● **Text extract**:
====

Item 1.01 Entry into a Material Definitive Agreement.
On November 10, 2025, First Financial Bancorp. (the “Company”) completed the issuance and sale (the “Offering”) of $300,000,000 aggregate principal amount of its 6.375% Fixed-to-Floating Rate Subordinated Notes due 2035 (the “Notes”). The Offering was completed pursuant to the Company’s registration statement on Form S-3 (File No. 333-291294) (including a base prospectus) filed with the Securities and Exchange Commission (the “SEC”) on November 5, 2025, as supplemented by the prospectus supplement dated November 6, 2025, and filed with the SEC on November 7, 2025 (the “Prospectus Supplement”).

====

(Rows contained in a dataset)
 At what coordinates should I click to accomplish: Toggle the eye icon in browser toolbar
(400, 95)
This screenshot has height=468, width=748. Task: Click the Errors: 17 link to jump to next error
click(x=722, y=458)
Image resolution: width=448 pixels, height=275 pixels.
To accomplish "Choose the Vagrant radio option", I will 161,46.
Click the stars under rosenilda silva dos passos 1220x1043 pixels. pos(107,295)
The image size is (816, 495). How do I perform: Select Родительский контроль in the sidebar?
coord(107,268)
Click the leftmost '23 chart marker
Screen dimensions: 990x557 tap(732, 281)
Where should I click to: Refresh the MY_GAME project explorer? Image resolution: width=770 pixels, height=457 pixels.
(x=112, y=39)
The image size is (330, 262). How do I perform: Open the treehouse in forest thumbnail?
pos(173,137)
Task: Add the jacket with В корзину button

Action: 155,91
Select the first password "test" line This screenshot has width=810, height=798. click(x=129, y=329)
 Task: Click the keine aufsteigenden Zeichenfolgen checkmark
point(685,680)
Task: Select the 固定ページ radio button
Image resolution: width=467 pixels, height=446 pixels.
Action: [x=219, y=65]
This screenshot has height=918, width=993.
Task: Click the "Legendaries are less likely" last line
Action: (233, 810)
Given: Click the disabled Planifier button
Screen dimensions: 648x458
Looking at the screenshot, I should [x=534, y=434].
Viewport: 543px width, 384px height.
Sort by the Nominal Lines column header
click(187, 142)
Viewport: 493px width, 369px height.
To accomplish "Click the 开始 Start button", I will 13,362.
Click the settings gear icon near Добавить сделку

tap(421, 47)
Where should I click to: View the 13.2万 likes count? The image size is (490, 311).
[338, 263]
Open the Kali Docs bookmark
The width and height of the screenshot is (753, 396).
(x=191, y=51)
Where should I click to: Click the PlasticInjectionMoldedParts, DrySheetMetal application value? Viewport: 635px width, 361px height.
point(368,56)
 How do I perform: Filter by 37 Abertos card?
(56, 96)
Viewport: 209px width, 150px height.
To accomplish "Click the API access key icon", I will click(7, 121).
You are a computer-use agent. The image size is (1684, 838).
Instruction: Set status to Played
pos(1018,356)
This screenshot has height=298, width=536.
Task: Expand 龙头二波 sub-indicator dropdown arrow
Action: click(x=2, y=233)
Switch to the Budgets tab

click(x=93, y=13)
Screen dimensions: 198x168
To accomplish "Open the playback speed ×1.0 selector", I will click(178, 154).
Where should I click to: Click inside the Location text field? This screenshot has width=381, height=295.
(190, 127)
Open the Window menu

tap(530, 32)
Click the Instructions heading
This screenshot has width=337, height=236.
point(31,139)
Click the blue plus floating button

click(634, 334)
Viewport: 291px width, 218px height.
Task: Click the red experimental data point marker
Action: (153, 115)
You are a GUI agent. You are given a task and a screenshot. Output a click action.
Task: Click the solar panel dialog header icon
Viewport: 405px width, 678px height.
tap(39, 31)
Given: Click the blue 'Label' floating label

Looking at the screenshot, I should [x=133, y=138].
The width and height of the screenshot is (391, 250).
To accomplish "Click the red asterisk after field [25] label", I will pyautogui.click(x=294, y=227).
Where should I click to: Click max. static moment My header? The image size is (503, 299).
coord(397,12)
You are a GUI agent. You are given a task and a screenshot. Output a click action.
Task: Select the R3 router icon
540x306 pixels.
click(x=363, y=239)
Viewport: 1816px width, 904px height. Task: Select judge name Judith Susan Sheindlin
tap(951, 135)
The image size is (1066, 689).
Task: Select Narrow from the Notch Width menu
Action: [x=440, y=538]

====

● **Exercise instructions**:
a) Copy the rows word for word, starting at the line that contains "The image size is (330, 262)." and stopping after the line that contains "Action: (233, 810)".
b) Continue the text about First Financial Bancorp's subordinated notes offering from the point where it stops.

● **Per-task outputs**:
a)
The image size is (330, 262). How do I perform: Open the treehouse in forest thumbnail?
pos(173,137)
Task: Add the jacket with В корзину button

Action: 155,91
Select the first password "test" line This screenshot has width=810, height=798. click(x=129, y=329)
 Task: Click the keine aufsteigenden Zeichenfolgen checkmark
point(685,680)
Task: Select the 固定ページ radio button
Image resolution: width=467 pixels, height=446 pixels.
Action: [x=219, y=65]
This screenshot has height=918, width=993.
Task: Click the "Legendaries are less likely" last line
Action: (233, 810)

b)
In connection with the Offering, the Company and First Financial Bank entered into an Underwriting Agreement, dated November 6, 2025 (the “Underwriting Agreement”), with Keefe, Bruyette & Woods, Inc. and Janney Montgomery Scott LLC. The Notes were sold at an underwriting discount of 1.25%, resulting in net proceeds to the Company of approximately $296.3 million before deducting expenses of the Offering. The Company intends to use the net proceeds from the Offering for general corporate purposes, including the potential redemption of its 5.25% Subordinated Notes due 2030. The Underwriting Agreement contains customary representations, warranties and covenants and includes the terms and conditions for the sale of the Notes in the Offering, indemnification and contribution obligations and other terms and conditions customary in agreements of this type.
The Notes were issued under the Subordinated Indenture, dated as of November 5, 2025 (the “Base Indenture”), as supplemented by the First Supplemental Indenture, dated as of November 10, 2025 (the “First Supplemental Indenture” and, together with the Base Indenture, the “Indenture”), between the Company and Wilmington Trust, National Association, as trustee.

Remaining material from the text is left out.